4.Grande acção social
Há a tendência em muitas pessoas de
pensar que o misticismo isola os seus praticantes do mundo do trabalho e da
luta - mas quem conhece a vida dos amigos
sabe que o seu misticismo, pelo contrário, os leva a um compromisso muito claro
com a acção no mundo. Um dos seus membros do século XX mais conotado com a
corrente mística, o norte-americano Thomas Kelly
(1893-1941) no seu livro póstumo A Testament of Devotion
é da opinião que “numa cultura intensamente religiosa os homens sabem que o
profundo nível de oração e adoração a Deus é a mais importante coisa no mundo”,
mas nessas páginas fica também provado que uma alma verdadeiramente empenhada
na fé, como a sua, não descansa na sua acção em favor dos outros, sem
descriminação religiosa. Kelly distinguiu-se pela sua
actividade filantrópica através dos centros quakers,
pelo mundo fora. “A possibilidade, diz Kelly, da
experiência da Presença Divina, como um facto repetidamente realizado e
presente, e o seu efeito transformador e transfigurador da vida total - esta é
a mensagem central dos amigos”. Não
se trata, pois, de um misticismo restringido às “coisas da alma”, mas a toda a
vida, incluindo a preocupação social. Na sua história são pioneiros na acção
contra a escravatura, contra as más condições de trabalho das pessoas, do
respeito pelos direitos dos índios americanos, em favor da reforma das prisões,
do acesso à educação de classes pobres, da defesa da solução pacífica das
contendas entre os povos.
Um cristão não-quaker, comentou assim a enorme actividade social dos membros da
Sociedade dos Amigos: “Penso que essa acção deve ser facilitada por eles não se
preocuparem com a construção de grandes igrejas (edifícios), nem com o sustento
pastoral, visto que não têm pastores. Em alguns países, entre os evangélicos,
apesar de haver muitos dizimistas, principalmente
entre os mais humildes. praticamente todo o dinheiro
vai para o sustento pastoral a construção de templos de que tanto se orgulham”.
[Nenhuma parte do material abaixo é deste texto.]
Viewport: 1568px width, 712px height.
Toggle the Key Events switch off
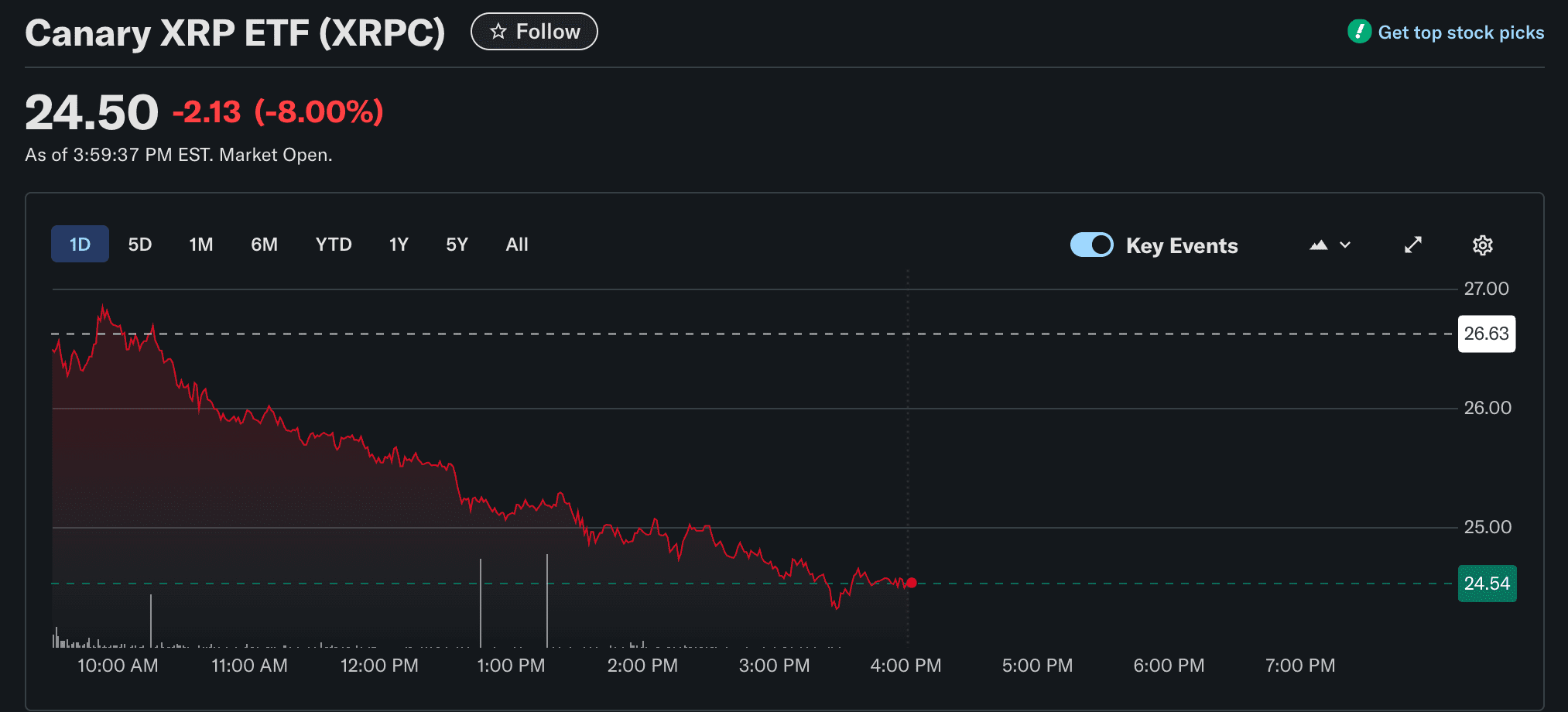point(1091,245)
É claro que a fé cristã não consiste
apenas na acção social - em boas obras - mas tem também de se manifestar nela
esse desejo de realizar o bem. É espontâneo no verdadeiro cristão o desejo de
olhar em volta de si e procurar ajudar quem precisar e quiser a sua ajuda.
Ajudará não para ser salvo, para “ganhar o céu” pelos actos de caridade que
fizer, mas fará actos de caridade se realmente se sentir salvo. Portanto, o
“céu” não se ganha, mas recebe-se — e quem está nesta vida já no céu, é feliz e
busca fazer felizes as outras pessoas. Aquele ou aquela que se sente feliz na
comunhão de Deus começa, mesmo sem ter programado para a sua vida, a fazer todo
o bem que puder.
5. A luz interior
O Quakerismo crê que a Revelação de Deus
não se fez apenas no passado, através de homens escolhidos e especialmente no
Verbo Incarnado, Jesus Cristo, mas continua a fazer-se no diálogo permanente
que a alma tem com Deus, no Espírito Santo que habita no coração do crente. A
diferença em relação ao Protestantismo tradicional é, pois, de não ver na
Bíblia a única fonte de revelação, e em relação ao Catolicismo é que a
revelação actual não está limitada a um escol (papa, concílios). Nos dias de
hoje, a distinção quaker da revelação permanente tem
já eco noutras denominações, mas o Quakerismo continua a ser mais coerente com
este princípio. Este princípio, que poderia empurrar a Sociedade dos Amigos
para a proliferação de uma multidão de doutrinas contraditórias, não tem tido
tal resultado, reinando nela, pelo contrário, a simplicidade doutrinal, apesar
da total liberdade. Para os quakers, a Bíblia é sem
dúvida o livro por excelência, e isso faz do Quakerismo uma confissão cristã
legítima. É o Livro que se deve ler devocionalmente. Mas a sua interpretação
não é literal, sendo reconhecido que a Bíblia tem uma mensagem espiritual e que
os escritores bíblicos, foram inspirados, mas não
deixaram de escrever com os condicionalismos das épocas em que viveram e das
suas pessoas. Deus é infalível, mas o homem falível não pode senão colher da
revelação o essencial de que precisa para a orientação. Agora vemos como por espelho em enigma, diz o apóstolo Paulo 1ª Coríntios 13:12,
isto é, nesta dimensão da vida não conhecemos a totalidade da Verdade de Deus.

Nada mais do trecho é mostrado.